Below is a guideline to use when your organization is informed of a data breach or investigating a security incident. Please confer with your own legal counsel for specifics for your organization.
Proactive Measures
- Be familiar with your incident response plan (IRP) and business continuity plan.
- Implement a data retention and deletion policy and process to eliminate as much risk as possible and update that plan annually.
- Follow cybersecurity best practices including risk management and training.
- Document the personally indefinable information (PII) you are collecting.
- Meet with each department to review the data they process.
- What data are your APIs sharing and how?
- Review your processes for handling PII.
- Implement MFA.
- Apply least privilege access permissions.
- Ensure you have data privacy language or a data privacy agreement (DPA) in place with all third parties that your organization shares PII; the agreement should state the duties of the provider and duties of the district in the event of a data breach.
- Contact your cybersecurity insurance company and ask if they want organizations to provide a “notice of circumstances” before the organization receives any official confirmation of a data breach.
- Review Missouri Laws:
- Train staff on how a data breach is defined by law.
- Create a district policy on what you will share as far as transparency, even if laws don’t require notification. What is in the best interest of the district?
- Create templates for letters to notify parents, students and required entities (e.g., state, DESE, Attorney General, etc.).
- When third parties send breach notices, know who they will go to in your organization. What if that person is out of the office?
- If your organization receives a notice, who needs to be notified?
If your organization was the cause of the breach or a third party was the cause
- Confirm the event was a data breach.
- If the event happened internally, review the definition of a data breach per state law and DPA.
- If a third-party data breach is suspected, wait until you receive “official” confirmation from the vendor or reliable source before stating there was a breach. Conducting independent searches to confirm suspicion has resulted in inaccurate information.
- Follow your incident response plan (IRP)
- Determine the impact.
- Continuously monitor PII and other sensitive data for leakage and loss.
- Consult your legal counsel and cybersecurity insurance.
- Documentation to review:
- Federal and state laws and duty to notify.
- Terms of service agreement/Indemnity section.
- Data privacy agreement.
- Inform staff of potential increased phishing attacks relating to the resource impacted.
- Follow legal counsel’s guidance on family/staff notification, reporting, DPA obligations and legal action.

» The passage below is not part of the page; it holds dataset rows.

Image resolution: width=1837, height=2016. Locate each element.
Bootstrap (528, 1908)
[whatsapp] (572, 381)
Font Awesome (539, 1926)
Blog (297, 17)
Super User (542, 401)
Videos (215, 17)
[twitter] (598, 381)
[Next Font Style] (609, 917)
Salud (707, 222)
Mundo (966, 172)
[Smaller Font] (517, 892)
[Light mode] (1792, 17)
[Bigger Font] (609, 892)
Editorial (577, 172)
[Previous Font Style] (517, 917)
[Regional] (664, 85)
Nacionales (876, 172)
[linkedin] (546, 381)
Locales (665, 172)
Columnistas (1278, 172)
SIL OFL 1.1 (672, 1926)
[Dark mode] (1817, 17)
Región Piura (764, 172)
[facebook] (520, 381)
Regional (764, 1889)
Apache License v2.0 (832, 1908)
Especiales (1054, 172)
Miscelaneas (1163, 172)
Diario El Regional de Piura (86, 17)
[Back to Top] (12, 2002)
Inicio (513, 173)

- Document the time spent on responding, mitigating, number of emails from public requesting information, number of people impacted and how, etc. Document and organize all emails concerning the incident.

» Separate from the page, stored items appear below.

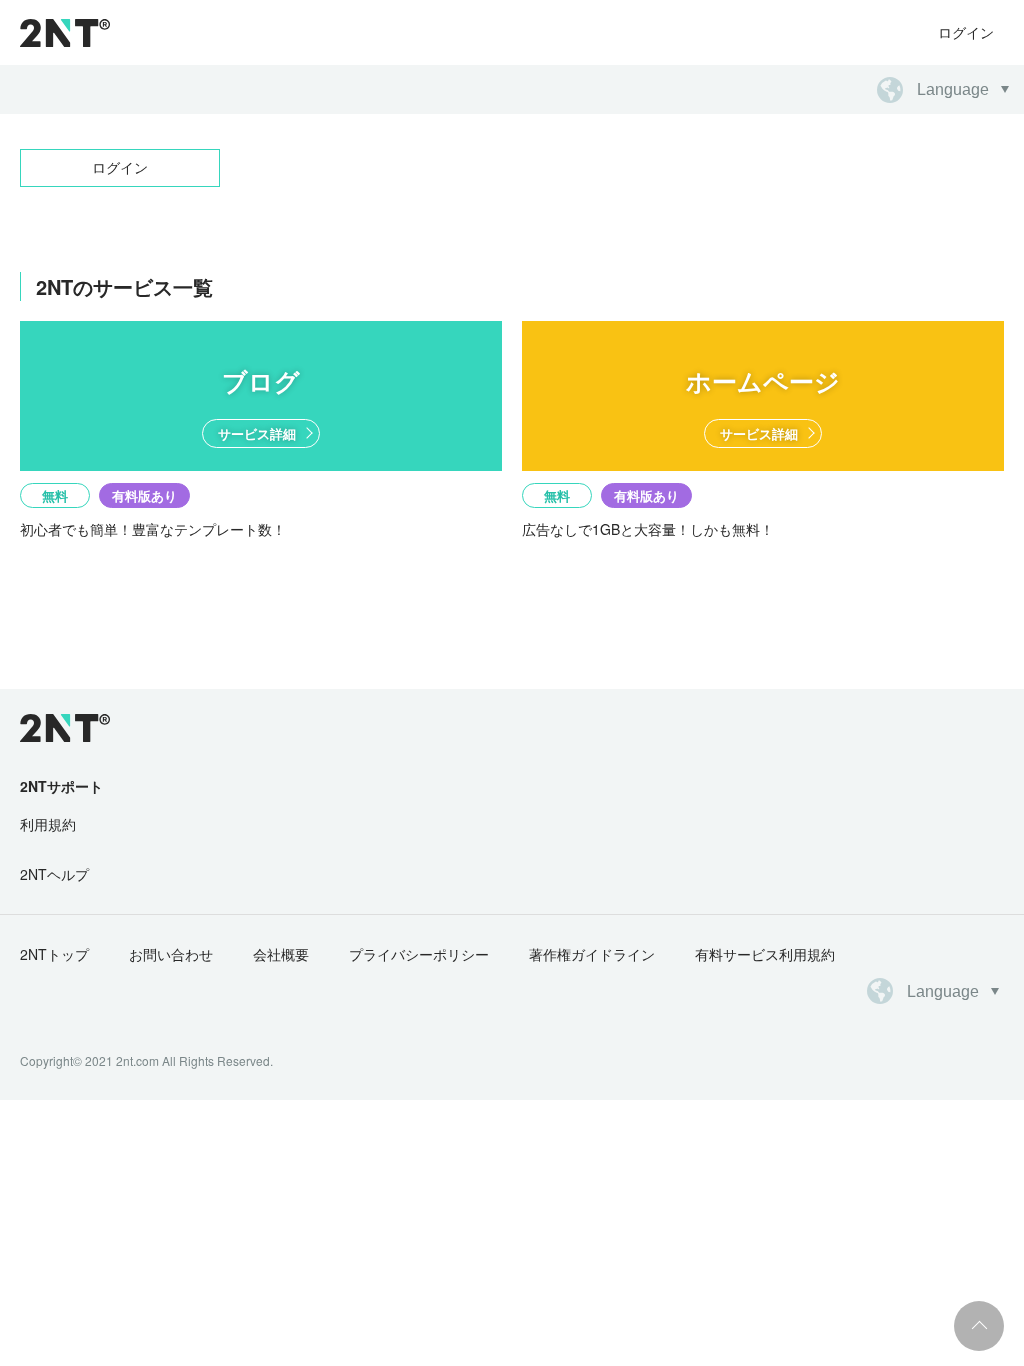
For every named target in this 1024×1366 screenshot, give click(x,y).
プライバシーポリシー (419, 954)
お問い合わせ (171, 954)
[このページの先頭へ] (979, 1326)
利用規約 (48, 824)
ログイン (966, 32)
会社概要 (281, 954)
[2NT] (65, 33)
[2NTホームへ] (54, 728)
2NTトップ (54, 954)
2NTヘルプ (54, 874)
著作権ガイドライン (592, 954)
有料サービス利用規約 (765, 954)
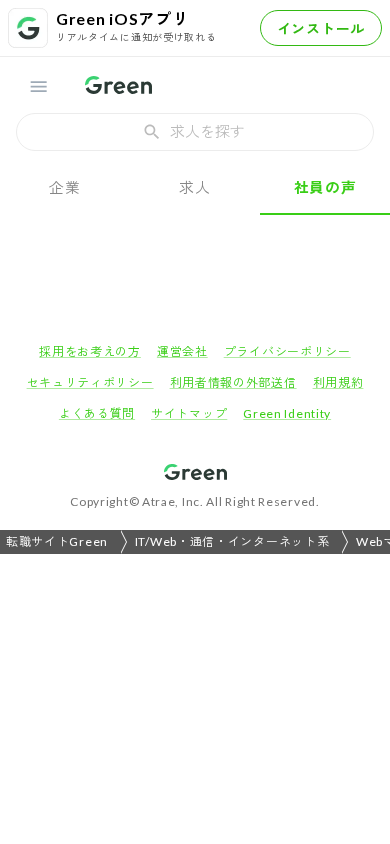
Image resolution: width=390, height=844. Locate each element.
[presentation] (195, 132)
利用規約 (338, 382)
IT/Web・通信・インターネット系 (232, 541)
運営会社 (182, 351)
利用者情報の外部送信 (233, 382)
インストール (321, 28)
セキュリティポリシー (90, 382)
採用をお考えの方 (90, 351)
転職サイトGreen (57, 541)
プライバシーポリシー (287, 351)
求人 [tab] (194, 187)
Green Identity (287, 413)
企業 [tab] (64, 187)
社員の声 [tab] (325, 187)
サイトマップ (189, 413)
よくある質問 (97, 413)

- Research the scenario and define a process to mitigate this from occurring in the future as much as you can. Being able to show due diligence goes a long way to protecting your organization.
Frequently Asked Questions
*Please refer to your own legal counsel on the specifics for your organization.
- An organization uses a third-party platform that integrates with a resource that had a data breach; who has the notification responsibility?
- The third-party has the obligation to notify the organization.
- If an organization needs to notify former students who live in another state, is the organization responsible for understanding and following the reporting laws of the other state?
- Please consult with your legal counsel.
- If an organization had a data privacy agreement with the third-party that had the breach but no longer utilizes the service, will they be notified?
- If the breach includes data from your organization, the third party should notify you.
- If an organization has received notification from the third party that they were affected and the detailed information will be forthcoming, do they have an obligation to notify at that time?
- Typically, until the organization receives confirmation of specific data breached, the decision to notify is up to the organization and legal counsel. Consider the implications of transparency and trust with your community.